#### What you need to do:
Please print only the top portion of the entries below, ending with the line that contains "You are a computer-use agent. 640x480 pixels.", exactly as written.

#### Material for this exercise:
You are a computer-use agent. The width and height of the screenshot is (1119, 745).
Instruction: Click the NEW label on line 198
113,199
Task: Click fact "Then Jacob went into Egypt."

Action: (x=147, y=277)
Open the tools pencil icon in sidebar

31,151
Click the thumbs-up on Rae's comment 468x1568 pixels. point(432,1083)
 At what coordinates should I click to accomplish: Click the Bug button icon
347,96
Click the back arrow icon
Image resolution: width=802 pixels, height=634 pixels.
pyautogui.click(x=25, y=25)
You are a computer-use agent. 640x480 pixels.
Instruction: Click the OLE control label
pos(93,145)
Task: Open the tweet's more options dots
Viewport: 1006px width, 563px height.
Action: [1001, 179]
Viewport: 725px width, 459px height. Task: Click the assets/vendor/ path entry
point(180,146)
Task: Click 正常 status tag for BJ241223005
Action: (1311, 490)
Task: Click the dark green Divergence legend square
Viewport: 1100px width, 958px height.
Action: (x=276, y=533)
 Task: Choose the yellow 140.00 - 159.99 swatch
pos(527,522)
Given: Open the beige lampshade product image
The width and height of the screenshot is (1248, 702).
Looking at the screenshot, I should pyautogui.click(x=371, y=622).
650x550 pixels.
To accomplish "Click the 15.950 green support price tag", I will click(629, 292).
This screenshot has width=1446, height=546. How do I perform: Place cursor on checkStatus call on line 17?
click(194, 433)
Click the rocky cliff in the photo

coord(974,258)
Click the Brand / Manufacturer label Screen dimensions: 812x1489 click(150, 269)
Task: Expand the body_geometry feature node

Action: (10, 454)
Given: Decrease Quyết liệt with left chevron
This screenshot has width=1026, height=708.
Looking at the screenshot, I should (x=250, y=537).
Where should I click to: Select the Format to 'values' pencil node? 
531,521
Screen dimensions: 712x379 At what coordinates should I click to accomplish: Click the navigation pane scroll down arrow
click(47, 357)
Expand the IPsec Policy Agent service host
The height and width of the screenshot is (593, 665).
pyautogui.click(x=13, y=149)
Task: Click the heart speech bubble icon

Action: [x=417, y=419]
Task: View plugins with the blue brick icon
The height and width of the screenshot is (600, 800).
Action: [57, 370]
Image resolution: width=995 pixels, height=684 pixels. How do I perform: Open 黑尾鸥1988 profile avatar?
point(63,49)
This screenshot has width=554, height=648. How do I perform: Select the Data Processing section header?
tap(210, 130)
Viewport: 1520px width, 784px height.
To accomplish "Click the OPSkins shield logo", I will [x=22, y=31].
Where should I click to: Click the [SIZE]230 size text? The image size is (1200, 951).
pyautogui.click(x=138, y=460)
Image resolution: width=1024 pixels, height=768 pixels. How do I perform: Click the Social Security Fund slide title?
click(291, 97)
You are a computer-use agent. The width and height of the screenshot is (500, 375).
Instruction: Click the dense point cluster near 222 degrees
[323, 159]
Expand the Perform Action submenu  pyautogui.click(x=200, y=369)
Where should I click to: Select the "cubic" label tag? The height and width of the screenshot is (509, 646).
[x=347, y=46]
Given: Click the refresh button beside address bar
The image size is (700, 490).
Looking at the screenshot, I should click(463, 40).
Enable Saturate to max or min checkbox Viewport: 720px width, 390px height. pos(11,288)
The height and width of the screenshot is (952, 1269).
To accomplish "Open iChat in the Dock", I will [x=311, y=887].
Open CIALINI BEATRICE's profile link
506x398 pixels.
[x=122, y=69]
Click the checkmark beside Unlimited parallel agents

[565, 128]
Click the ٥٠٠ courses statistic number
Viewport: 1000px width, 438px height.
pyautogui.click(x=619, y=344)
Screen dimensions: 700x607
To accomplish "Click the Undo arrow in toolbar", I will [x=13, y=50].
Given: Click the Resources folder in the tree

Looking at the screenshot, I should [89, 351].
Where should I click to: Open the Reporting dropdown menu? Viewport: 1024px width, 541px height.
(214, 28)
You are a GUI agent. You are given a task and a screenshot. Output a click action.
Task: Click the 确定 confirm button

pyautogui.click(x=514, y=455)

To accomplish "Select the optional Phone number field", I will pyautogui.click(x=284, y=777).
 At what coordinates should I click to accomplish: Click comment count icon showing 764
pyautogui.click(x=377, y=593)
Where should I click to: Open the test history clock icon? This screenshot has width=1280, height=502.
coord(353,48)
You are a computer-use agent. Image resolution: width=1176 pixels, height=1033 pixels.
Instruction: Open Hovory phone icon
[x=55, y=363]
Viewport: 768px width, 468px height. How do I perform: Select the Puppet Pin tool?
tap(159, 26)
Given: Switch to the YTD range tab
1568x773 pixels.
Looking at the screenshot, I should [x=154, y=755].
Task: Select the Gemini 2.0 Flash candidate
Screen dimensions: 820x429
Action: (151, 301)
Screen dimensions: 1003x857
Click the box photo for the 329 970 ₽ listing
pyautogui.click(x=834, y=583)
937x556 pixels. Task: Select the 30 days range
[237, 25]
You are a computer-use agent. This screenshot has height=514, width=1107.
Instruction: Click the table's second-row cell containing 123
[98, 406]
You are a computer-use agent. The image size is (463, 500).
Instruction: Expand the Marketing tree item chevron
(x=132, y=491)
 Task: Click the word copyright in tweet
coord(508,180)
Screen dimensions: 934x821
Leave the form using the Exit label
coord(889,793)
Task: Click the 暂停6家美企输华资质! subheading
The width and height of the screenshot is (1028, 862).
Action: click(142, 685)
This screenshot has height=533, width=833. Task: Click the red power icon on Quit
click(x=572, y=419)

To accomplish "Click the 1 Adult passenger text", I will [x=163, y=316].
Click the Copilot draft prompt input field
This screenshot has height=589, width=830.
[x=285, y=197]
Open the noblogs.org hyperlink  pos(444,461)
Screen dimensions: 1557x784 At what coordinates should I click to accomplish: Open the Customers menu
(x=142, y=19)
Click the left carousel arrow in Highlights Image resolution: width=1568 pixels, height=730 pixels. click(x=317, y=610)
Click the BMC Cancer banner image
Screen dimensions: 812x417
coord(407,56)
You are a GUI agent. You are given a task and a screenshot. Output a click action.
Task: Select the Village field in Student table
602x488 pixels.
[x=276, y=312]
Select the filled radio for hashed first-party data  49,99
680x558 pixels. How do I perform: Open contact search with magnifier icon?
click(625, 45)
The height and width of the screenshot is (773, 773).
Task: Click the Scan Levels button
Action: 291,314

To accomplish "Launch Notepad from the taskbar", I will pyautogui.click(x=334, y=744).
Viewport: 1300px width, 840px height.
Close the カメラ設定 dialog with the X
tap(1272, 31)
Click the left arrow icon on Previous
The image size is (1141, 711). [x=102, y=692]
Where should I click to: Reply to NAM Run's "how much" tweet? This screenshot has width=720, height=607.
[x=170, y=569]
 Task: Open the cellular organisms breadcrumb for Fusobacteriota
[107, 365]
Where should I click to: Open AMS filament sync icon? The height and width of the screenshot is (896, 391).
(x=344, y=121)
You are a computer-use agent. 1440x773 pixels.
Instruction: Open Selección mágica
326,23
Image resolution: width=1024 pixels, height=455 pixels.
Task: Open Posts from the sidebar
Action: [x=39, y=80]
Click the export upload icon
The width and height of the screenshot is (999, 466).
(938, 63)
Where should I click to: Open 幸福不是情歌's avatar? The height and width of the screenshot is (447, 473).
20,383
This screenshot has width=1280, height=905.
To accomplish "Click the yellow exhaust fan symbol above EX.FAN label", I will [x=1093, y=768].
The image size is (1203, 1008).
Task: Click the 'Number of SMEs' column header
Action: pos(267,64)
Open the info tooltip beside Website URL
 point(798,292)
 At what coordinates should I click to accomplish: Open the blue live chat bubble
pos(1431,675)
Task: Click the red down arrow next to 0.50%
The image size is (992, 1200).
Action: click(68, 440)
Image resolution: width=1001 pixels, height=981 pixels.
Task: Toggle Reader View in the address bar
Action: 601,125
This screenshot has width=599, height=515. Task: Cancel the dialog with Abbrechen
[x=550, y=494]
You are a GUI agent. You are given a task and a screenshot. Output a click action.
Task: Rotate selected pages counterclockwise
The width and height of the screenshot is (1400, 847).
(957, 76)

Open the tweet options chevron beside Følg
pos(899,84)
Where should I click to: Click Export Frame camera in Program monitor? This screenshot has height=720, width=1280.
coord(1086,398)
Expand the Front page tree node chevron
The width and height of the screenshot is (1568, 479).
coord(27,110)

#### Reply to the task:
You are a computer-use agent. The width and height of the screenshot is (1119, 745).
Instruction: Click the NEW label on line 198
113,199
Task: Click fact "Then Jacob went into Egypt."

Action: (x=147, y=277)
Open the tools pencil icon in sidebar

31,151
Click the thumbs-up on Rae's comment 468x1568 pixels. point(432,1083)
 At what coordinates should I click to accomplish: Click the Bug button icon
347,96
Click the back arrow icon
Image resolution: width=802 pixels, height=634 pixels.
pyautogui.click(x=25, y=25)
You are a computer-use agent. 640x480 pixels.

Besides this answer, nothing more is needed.